The NYSE likes the rule because it steers business to the exchange offering the best prices – usually the NYSE. The NYSE offers the best prices about 93% of the time, it claims.
The SEC is considering changing the rule in a variety of ways, allowing some big investors, for instance, to opt out and steer their trades to the exchange offering the fastest transactions or the greatest certainty of completing a trade at a specific price, even if it’s not the best price. Many institutional traders, such as pension funds and mutual fund companies, prefer the speed and certainty they can get in electronic markets to the very slight price benefits they may get from the NYSE.

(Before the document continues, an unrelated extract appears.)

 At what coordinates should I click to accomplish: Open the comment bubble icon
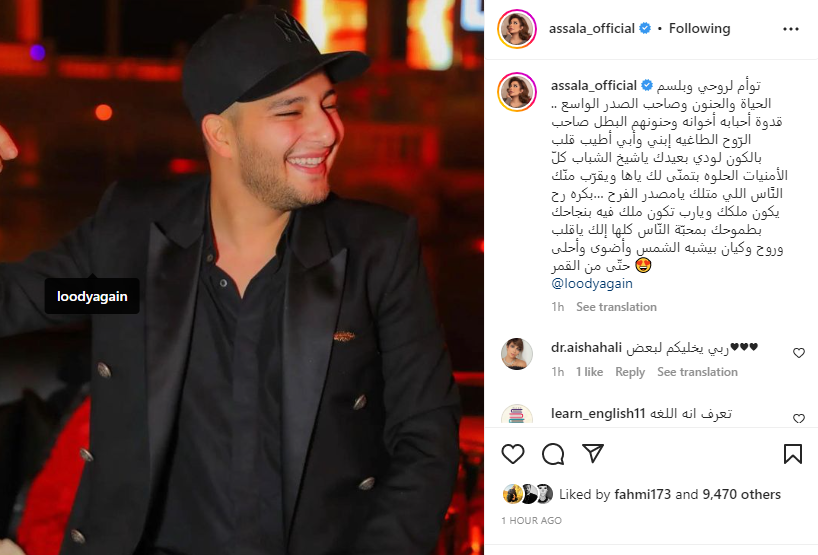(x=552, y=454)
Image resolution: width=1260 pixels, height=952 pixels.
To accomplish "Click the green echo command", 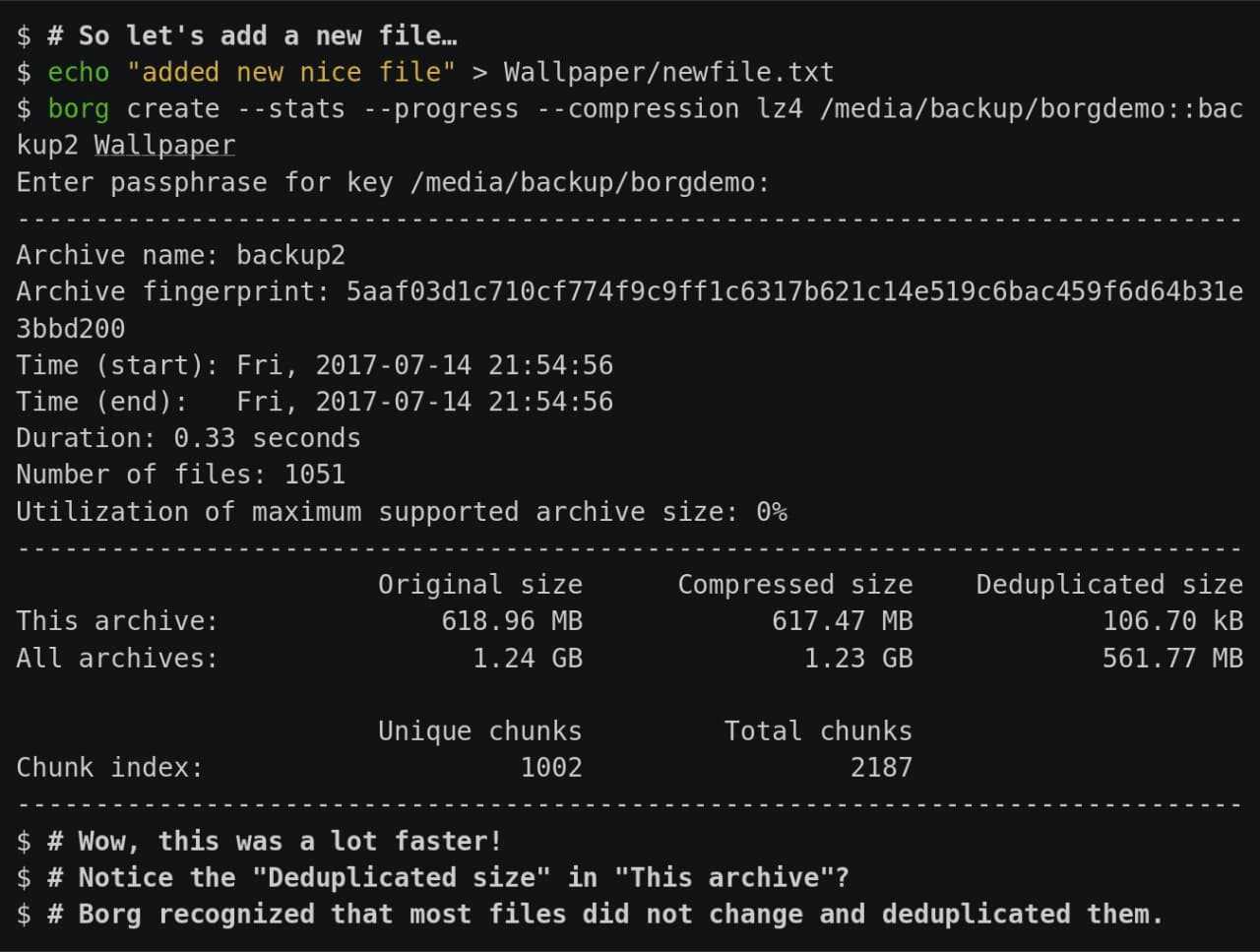I will coord(79,72).
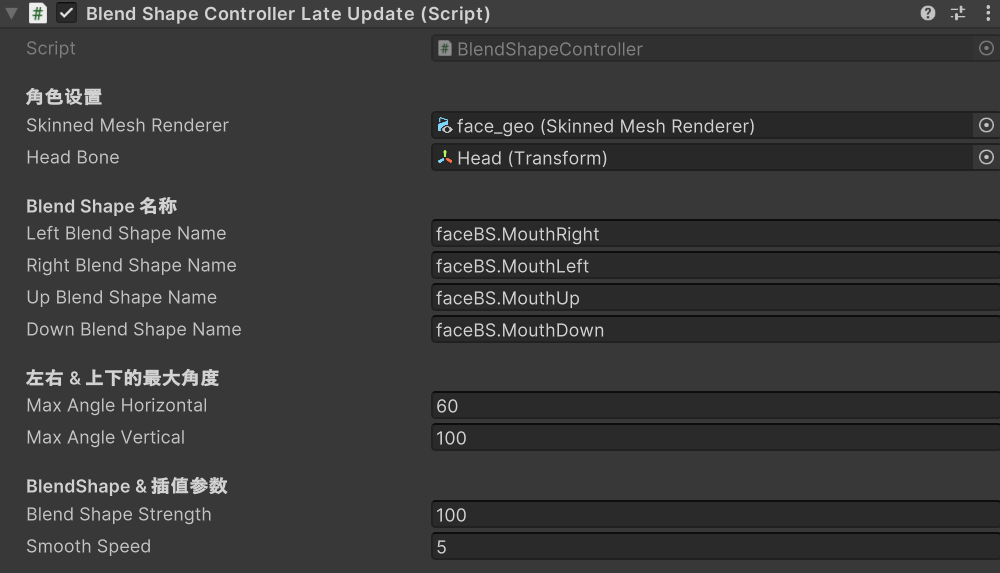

This proposed rule change threatens to cut into the NYSE’s market share, and Thain has opposed it. But he has enhanced competition by relaxing a rule that had made it difficult for listed companies to switch from one specialist firm to another. He has been enthusiastic about bringing more electronic trading to the exchange. And he has said he will develop methods to evaluate the specialists’ claim that they improve prices. He contends the open outcry system deals more effectively than electronic markets with crises and imbalances between supply and demand. The electronic markets believe the trade-through rule gives the NYSE an unfair advantage, and they support the rule change.
At the heart of the issue, says Mittelstaedt, is the question of whose interests are coming first and “whether or not the interests of the [NYSE’s] owners are consistent with serving the public and those who trade. There are just massive amounts of money being made [by the specialists]. The question: How much of that is for value they bring to the process and how much is sapped from the profits that rightly belong to traders? The open outcry system has served traders and listing companies well in the past.” But, he adds, the specialist firms have “managed to insulate themselves from market forces” with rules, such as the trade-through rule, that give them a leg up on the competition.

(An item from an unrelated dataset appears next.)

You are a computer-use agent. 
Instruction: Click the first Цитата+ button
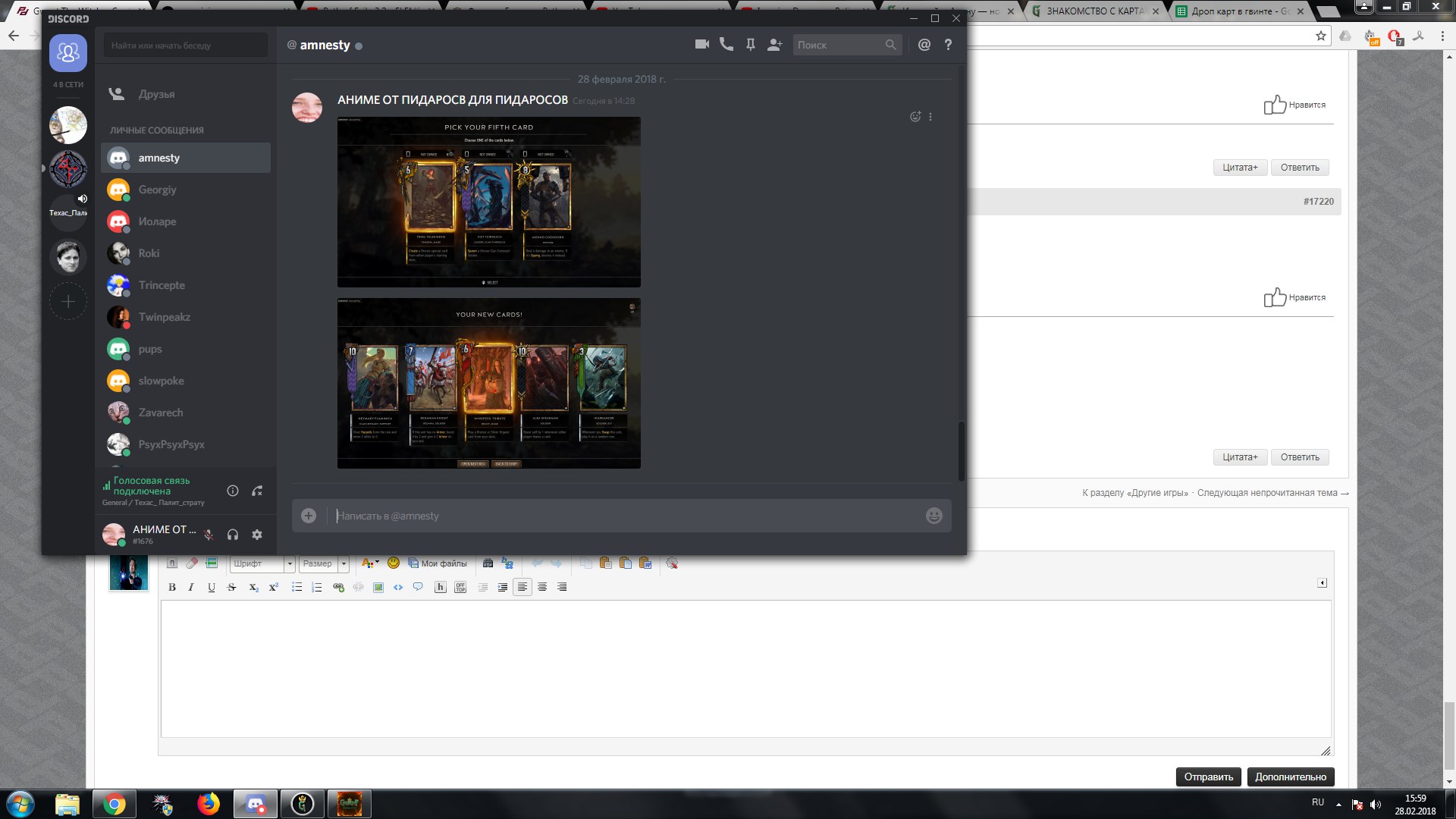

“Every company resists change,” Mittelstaedt notes. But the NYSE is a quasi-public entity, and the issue is whether the public interest should supercede its members’ desire to maximize profits.
“My feeling is the [open outcry] system is doomed,” says Siegel, arguing the specialists have a de-facto monopoly in the trading of NYSE-listed stocks that can legally be traded on other exchanges.
Spreads – the difference between bid and asked prices – are wider on the NYSE than on Nasdaq, indicating traders are not actually getting the best possible prices, he argues. The NYSE says spreads are deceptive, since specialists make it possible for trades to take place at prices between the bid and asked. But there’s no definitive data to support this claim, Siegel says. The electronic trading systems say that while the NYSE may appear at one moment to offer the best prices, its slower system often leaves traders with worse prices by the time trades are executed.
While the exchange itself is a non-profit organization, its owners are not. “The question is how do you buy out the specialists?” Siegel asks. “They’re making a lot of money. If you’ve got to change to another system, you’ve got to offer them enough to stop fighting it.”